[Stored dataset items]
::::

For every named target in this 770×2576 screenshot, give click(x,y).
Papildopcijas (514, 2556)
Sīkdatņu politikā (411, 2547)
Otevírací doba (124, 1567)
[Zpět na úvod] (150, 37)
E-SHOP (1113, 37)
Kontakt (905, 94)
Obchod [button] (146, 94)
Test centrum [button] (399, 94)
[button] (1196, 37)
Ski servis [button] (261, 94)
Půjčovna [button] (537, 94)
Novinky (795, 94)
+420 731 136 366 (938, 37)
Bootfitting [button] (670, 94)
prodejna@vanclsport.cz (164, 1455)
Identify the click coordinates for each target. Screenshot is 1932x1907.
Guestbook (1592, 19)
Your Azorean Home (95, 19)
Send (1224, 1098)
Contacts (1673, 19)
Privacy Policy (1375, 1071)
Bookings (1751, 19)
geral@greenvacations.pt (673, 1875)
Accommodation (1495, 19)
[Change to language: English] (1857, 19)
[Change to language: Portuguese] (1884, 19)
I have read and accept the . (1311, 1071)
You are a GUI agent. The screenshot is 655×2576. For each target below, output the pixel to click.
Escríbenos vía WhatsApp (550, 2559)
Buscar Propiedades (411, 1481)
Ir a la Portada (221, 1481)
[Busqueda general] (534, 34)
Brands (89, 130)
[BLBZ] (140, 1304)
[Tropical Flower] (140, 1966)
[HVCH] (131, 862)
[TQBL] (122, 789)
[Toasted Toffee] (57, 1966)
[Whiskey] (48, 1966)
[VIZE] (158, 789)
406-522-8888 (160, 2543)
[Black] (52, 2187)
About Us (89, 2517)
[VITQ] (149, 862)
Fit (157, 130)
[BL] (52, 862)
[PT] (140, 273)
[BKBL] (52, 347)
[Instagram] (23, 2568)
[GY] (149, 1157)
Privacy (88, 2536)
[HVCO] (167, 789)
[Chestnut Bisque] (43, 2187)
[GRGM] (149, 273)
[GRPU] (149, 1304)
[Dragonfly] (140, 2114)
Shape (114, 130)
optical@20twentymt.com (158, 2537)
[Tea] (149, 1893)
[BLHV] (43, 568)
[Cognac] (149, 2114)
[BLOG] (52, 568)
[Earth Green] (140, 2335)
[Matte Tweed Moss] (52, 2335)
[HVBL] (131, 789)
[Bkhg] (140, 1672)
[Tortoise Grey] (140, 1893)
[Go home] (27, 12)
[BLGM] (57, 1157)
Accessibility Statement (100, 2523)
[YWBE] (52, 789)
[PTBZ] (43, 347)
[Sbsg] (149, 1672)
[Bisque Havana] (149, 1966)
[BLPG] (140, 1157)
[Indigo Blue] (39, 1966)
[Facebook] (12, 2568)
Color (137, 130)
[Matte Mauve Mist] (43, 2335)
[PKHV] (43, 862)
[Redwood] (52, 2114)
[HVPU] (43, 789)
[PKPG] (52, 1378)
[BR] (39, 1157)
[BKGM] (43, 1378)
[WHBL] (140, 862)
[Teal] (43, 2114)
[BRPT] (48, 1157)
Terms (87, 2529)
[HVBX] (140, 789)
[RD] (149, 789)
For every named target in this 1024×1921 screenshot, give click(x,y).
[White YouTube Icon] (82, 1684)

::::

▸ Task objective: You are asked to reproduce word for word the line containing "[BKGM] (43, 1378)" and every subsequent line through the end of the entries.

▸ Your solution:
[BKGM] (43, 1378)
[WHBL] (140, 862)
[Teal] (43, 2114)
[BRPT] (48, 1157)
Terms (87, 2529)
[HVBX] (140, 789)
[RD] (149, 789)
For every named target in this 1024×1921 screenshot, give click(x,y).
[White YouTube Icon] (82, 1684)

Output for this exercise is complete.